I know I have not been posting much lately. I feel bad about that because this blog matters to me. I have been absent because I have been busy with the task of restoration. Morrigan has been my muse and Bridget has helped me strike my target over and over. I decided that since I’m moving a bit slower today, head cold, I would sit down and pound out an update.
One of the biggest lessons I have learned through this process is the more fully I become myself the more my strength is revealed. My current struggle is with my voice. I feel like I am acting from a place of power and I’m seeing some wonderful results. When I start to struggle is when I need to raise my voice to be heard or when I need to speak up in disagreement. I have been doing some pretty intense political organizing on the grassroots level and let me tell you it can be hard to be heard even when you are all on the same team. Add to that being a woman and being Mexican American, and you can start to see how it might be hard. The universe is putting me in situations where I have to fight to be heard and it has been pretty challenging.
On the up side, I have been enjoying life more and I feel like I’m well on my way to meeting my goals this year. The wheel keeps turning and soon it will turn towards harvest. I have a feeling my harvest will be bountiful and challenging. I just had my 47th birthday and I think this might be one of my best years yet.

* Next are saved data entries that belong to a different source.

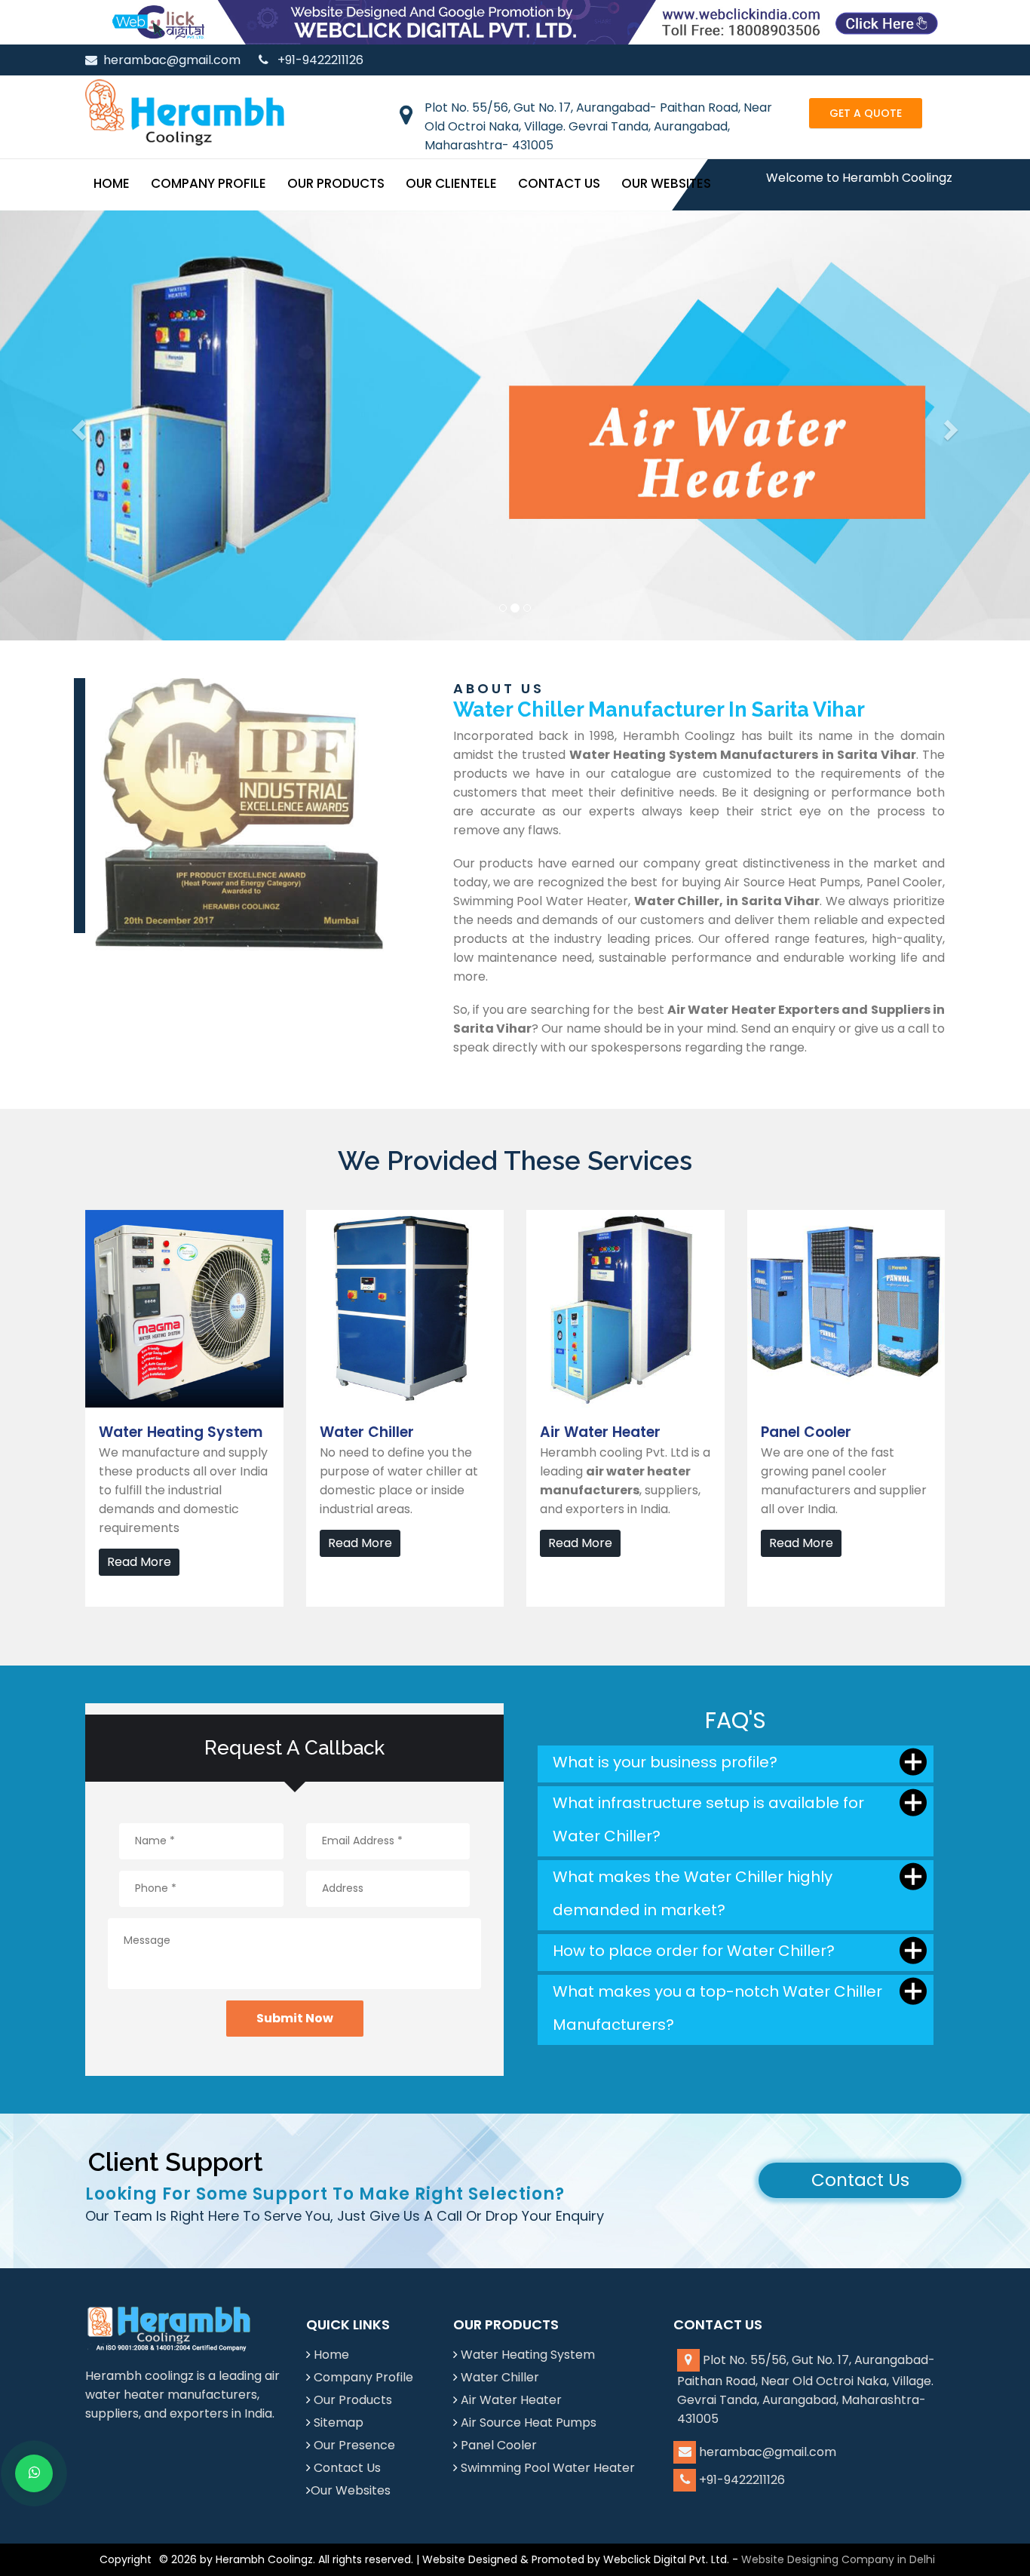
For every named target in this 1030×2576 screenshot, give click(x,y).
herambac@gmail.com (172, 60)
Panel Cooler (499, 2445)
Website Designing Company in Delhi (838, 2559)
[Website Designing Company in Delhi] (515, 21)
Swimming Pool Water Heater (548, 2467)
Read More (139, 1561)
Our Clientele (451, 183)
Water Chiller (500, 2377)
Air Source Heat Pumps (528, 2422)
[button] (77, 425)
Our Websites (666, 183)
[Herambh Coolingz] (184, 112)
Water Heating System (528, 2354)
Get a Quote (865, 113)
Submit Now (294, 2018)
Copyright (126, 2559)
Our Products (336, 183)
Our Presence (354, 2445)
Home (111, 183)
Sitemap (338, 2422)
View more (117, 1219)
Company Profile (208, 183)
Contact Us (559, 183)
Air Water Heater (511, 2400)
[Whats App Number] (34, 2473)
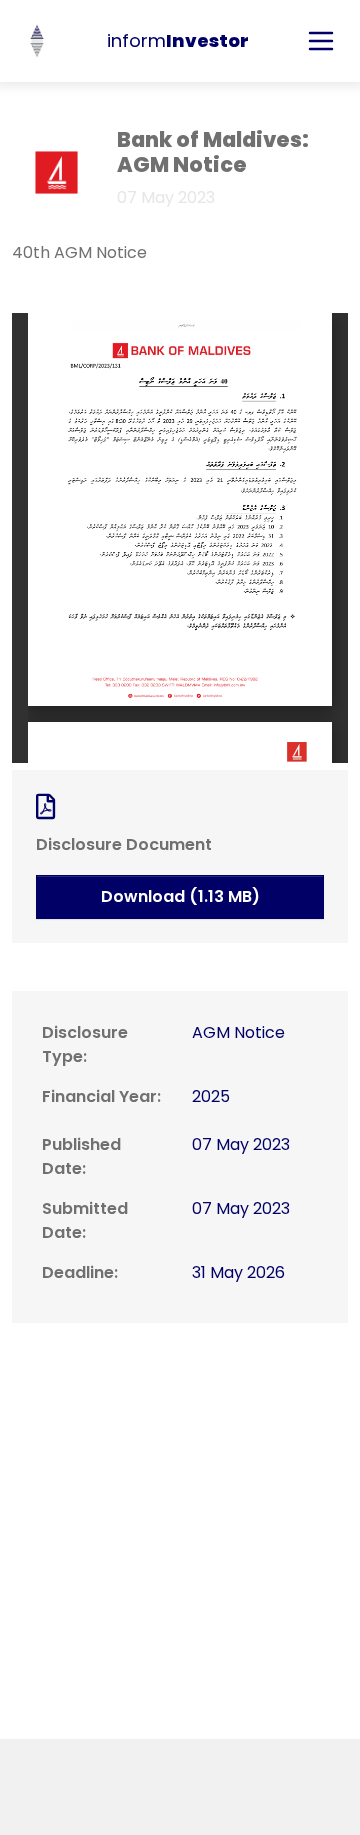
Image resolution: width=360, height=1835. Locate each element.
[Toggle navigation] (321, 41)
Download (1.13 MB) (180, 896)
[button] (37, 41)
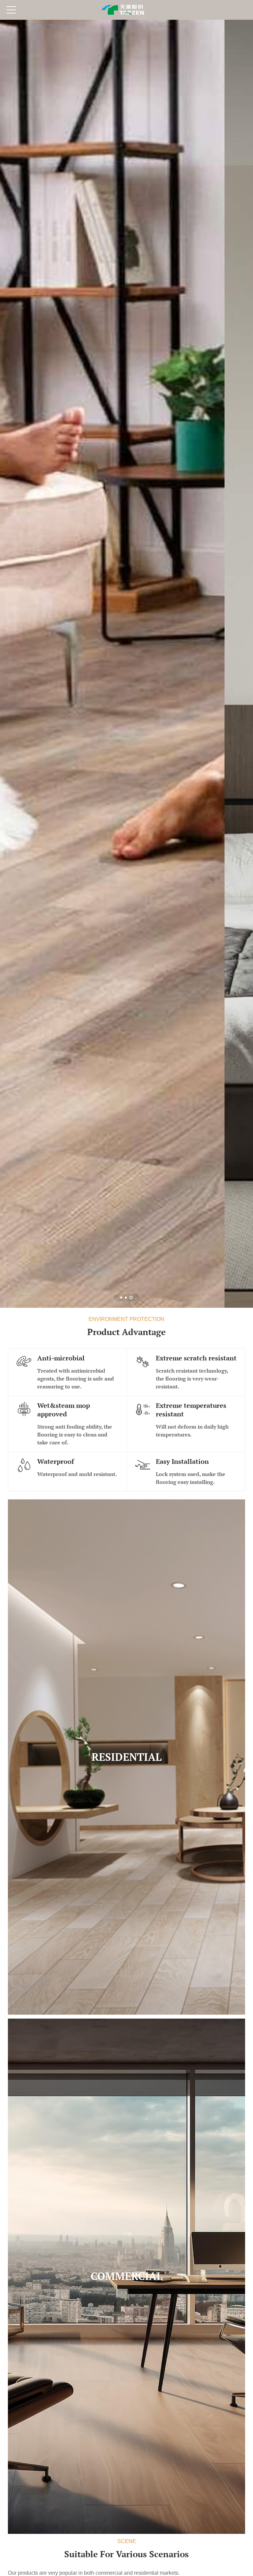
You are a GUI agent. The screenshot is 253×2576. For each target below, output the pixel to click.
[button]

Every Samhain I pick a word of the year. That word will guide my journey until the next Samhain. My word for this year is Restoration. I knew this word would be a tough one but it kept coming up over and over. If there is one thing I know, you should not ignore the Universe. Restoration has been hard to get a handle on. The first half of the year was not easy. That makes sense, in order to restore you have to remove dead wood and drive fresh nails. In order to restore you have to know what you are restoring to. During this process, I have spent time combing over the past and trying to recall the parts of myself that have been lost. I have examined relationships and projects I once cared about. I have been thinking about ambition, passion, and fear. Things really started to heat up around the last Mercury retrograde, then things became really hot at the last full moon in Scorpio. Since then I have been feeling really overwhelmed by the energy of this work. Do you ever feel like the gods are f*cking with you? That is how I have been feeling. I have been caught off guard in some pretty uncomfortable ways lately. These situations have been in my face and hard to run from or ignore. No kid gloves for me or subtlety. I have been asking for clarity and Morrigan has dished it up. Be careful what you ask for… Freedom has also been a theme this year, kind of running in the background. I have started asking myself, why do I feel like a caged bird, and when did I feel freedom. What was happening in my life during that time, why is that gone now, and how do I cultivate it again.
People hurt me. When they do I run from other things that I love. It isn’t the people from my past that I miss so much as the work, the projects, and the purpose. I am a sensitive soul and I have allowed aggressive people to take away my power and other things I once felt passionate about. I have to learn not to give them my power, I have to learn to tune out the haters. This might sound simple but trust me it is some of the hardest spiritual work I have ever done. An old friend described me the other day as fearless, courageous, brave, amazing, and tenacious. I was dumbfounded, I don’t know that version of myself anymore. I’m searching for her now. Morrigan says there is work to be done and I better get ready.